18645: How to Write Fast Code. Assignment 2, spring 2008

18-645: How to Write Fast Code, spring 2008

Assignment 2

Due date: Thu Feb. 7th, 6:00pm by email.
Send your completed assignment to: schellap+18645-assign2 at andrew dot cmu dot edu

Questions: Make use of TA office hours, or email the TAs or Prof. Pueschel

Instructions (read carefully)

For implementation exercises you must submit your source code that you created and used for the experiments.
Submit all other requested results (plots, tables, other results, text) in one file. (.ps, or .pdf preferred, MS-Word format accepted).
For plots/benchmarks, be concise, but provide necessary information and always briefly discuss the plot and draw conclusions.
When compiling, ensure that you use optimization flags.

Exercises

(Microarchitectural parameters, 15 pts) Determine and create a table for the following microarchitectural parameters of:
1. The computer for which /proc/cpuinfo is listed here.
2. Your computer (or of a particular computer in the ECE cluster):
Parameters to be determined:
1. CPU-core manufacturer, model name
2. Number of CPU cores on chip
3. CPU-core frequency
4. L1-D, L1-I cache: Size, line size, associativity
5. L2 cache: Size, line size, associativity
6. Maximum theoretical throughput of floating point additions (in flop/s - floating point operations per second).
7. Maximum theoretical throughput of floating point multiplications (in flop/s)
8. Calculated maximum theoretical peak performance (sum of the above two).
Tips:
On Unix/Linux systems, typing 'cat /proc/cpuinfo' in a shell will give you adequate information about your CPU for you to be able to find an appropriate manual for it on the manufacturer's website (typically AMD or Intel). The manufacturer's website will contain information about the on-chip caches (typically, L1 and L2).
The following software tool measures microarchitectural parameters by running experiments. Using it is optional, but you might find it useful:
Calibrator http://homepages.cwi.nl/~manegold/Calibrator/calibrator.shtml

Exercise 1 in section 3.4 (page 31) of the Tutorial might help you in answering the questions about theoretical peak performance.
(MMM benchmarking, 20pts) The standard matrix multiplication kernel performs the following operation : C = A B + C, wher A, B, C are matrices of compatible size. We provide a C source file and a C header file that times this kernel using different methods under Windows and Linux (for x86 compatibles).
1. Inspect and understand the code.
2. Determine the exact number of additions and multiplication performed by the compute() function in mmm.c of the code.
3. Using your computer (or one in the cluster, if possible not too loaded), compile and run the code. Ensure you get consistent timings by at least 2 different timers. You need to setup the timer for your machine by setting the number of runs (NUM_RUNS) and the machine frequency (FREQUENCY).
4. Then, for all square matrices of sizes n between 50 and 400, in increments of 50, create a plot for the following quantities (One plot per quantity, n should be the x-axis)
  - runtime.
  - performance (in mflop/s).
  - Using the data from exercise 1, percentage of the peak performance reached.
(Microbenchmarks: Mathematical functions, 25pts) Determine the runtime (in cycles) of the following computations (x, y are doubles) as accurately as possible (you should reuse the timing setup from question 2):
1. y = x
2. y = 7.12x
3. y = x + 7.12
4. y = sin(x), x in {0.0, 0.2, 4.1, 170.32}
5. y = log(x), x in {0.001, 1.00001, 10.65, 2762.32}
6. y = exp(x), x in {-1.234e-17, 0.101, 3.72, 1.234e25}
There are a total of 15 runtimes. Create a table. Explain the results.

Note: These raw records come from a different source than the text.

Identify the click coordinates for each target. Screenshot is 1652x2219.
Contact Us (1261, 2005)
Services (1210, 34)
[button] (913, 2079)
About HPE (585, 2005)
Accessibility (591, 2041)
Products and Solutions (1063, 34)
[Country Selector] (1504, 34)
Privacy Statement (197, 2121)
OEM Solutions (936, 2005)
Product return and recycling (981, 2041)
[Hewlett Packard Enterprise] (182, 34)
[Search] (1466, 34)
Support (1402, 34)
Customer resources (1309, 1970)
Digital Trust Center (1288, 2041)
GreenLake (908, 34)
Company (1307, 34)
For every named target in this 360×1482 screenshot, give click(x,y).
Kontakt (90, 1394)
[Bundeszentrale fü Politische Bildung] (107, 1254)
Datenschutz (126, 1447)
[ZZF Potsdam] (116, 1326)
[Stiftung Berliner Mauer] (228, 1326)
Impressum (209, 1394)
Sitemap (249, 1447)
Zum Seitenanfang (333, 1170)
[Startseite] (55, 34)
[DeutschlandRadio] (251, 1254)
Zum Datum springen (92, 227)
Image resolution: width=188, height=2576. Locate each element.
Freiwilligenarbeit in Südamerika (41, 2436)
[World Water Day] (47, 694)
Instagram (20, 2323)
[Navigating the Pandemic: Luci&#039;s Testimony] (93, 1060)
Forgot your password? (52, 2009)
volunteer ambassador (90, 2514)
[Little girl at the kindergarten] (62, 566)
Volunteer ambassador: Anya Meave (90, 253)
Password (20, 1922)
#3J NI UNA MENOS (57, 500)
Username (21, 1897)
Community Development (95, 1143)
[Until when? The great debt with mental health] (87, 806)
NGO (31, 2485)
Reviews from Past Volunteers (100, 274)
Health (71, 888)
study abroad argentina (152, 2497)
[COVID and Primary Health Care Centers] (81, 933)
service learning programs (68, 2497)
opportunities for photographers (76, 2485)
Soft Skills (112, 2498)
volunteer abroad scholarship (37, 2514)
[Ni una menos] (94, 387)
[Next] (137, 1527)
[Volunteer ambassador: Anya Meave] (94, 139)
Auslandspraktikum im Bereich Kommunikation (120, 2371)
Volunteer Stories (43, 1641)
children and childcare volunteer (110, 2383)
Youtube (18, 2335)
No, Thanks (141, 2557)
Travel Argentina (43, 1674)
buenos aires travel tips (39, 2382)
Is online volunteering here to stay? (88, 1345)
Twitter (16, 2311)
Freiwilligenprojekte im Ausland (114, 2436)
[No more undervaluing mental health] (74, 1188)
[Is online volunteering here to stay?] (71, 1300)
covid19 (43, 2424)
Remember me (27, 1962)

The benchmark setup should be as follows:
1. Allocate two vector doubles x[N] and y[N] and initialize all x[i] to be one of the values from above.
2. Use:
  for(i=0; i<N; i++) y[i] = f(x[i]);
  to compute y[i] = f(x[i]) , with f() being one of the functions above and time this for-loop.
3. Choose N such that all data easily fits into L1 cache but there are adequate iterations to get a reasonable timing measurement.
4. Use the x86 time stamp counter provided to you in class.
To accurately measure these very short computations, use the following guidelines:
1. Only time the actual work, leave everything else (initializations, timing related computations, etc.) outside the timing loop.
2. Use the C preprocessor to produce a parameterized implementation to easily check different parameters.
3. You may have to run your for(N) loop multiple times to obtain reasonable timing accuracy.
4. You may have to take the minimum across multiple such measurements to obtain stable results.
5. You must perform a warm up for the experiment: variables where you store the timing results, the timed routine and the data vectors should all be loaded into the L1 cache, since cache misses might result in inaccurate timing results.
6. Alignment of your data vectors on cache line sizes or page sizes can influence the run.
(Performance and runtime, 10 pts) Consider a Core 2 Duo running at 3Ghz.
1. You learned in class that one processor core can execute up to one addition and one multiplication per cycle (scalar doubles). What is the resulting theoretical floating point peak performance?
2. Assuming an MMM implementation of cost 2n³ for n x n matrices reaches 80% peak, i.e., an efficiency of e(n) = 0.8 across all sizes n. What is the runtime as a function of n? What is the largest size n that can be handled in one millisecond?
3. The efficiency e(n) of implementation usually varies with n. Assume the efficiency follows the formula
  e(n)=0.8-exp(-n/A)
  for some constant A. Assume this implementation reaches 0.5 (50% of peak) efficiency at size 32 x 32, determine A and the biggest size n that can be handled in a millisecond.
(Floyd-Warshall Algorithm 10 pts) A (positively) weighted, directed graph G with n vertices is represented by an n x n matrix D. The Floyd-Warshall algorithm computes the shortest path between all vertices of the graph as follows:

for k = 1:n for i = 1:n for j = 1:n D[i][j] = min( D[i][j], D[i][k] + D[k][j] )
1. What does this code remind you of?
2. Determine an appropriate cost measure for this algorithm.
3. Compute the cost based on this measure.
(Cache miss analysis, 15 pts + 10 extra pts) Consider a 2-way set associative cache with a cache size of 32KB, a cacheline size of 32B, and a FIFO (First In, First Out) replacement policy (this means if one of the two candidate cachelines has to be replaced, it will be the one that was first brought into the cache).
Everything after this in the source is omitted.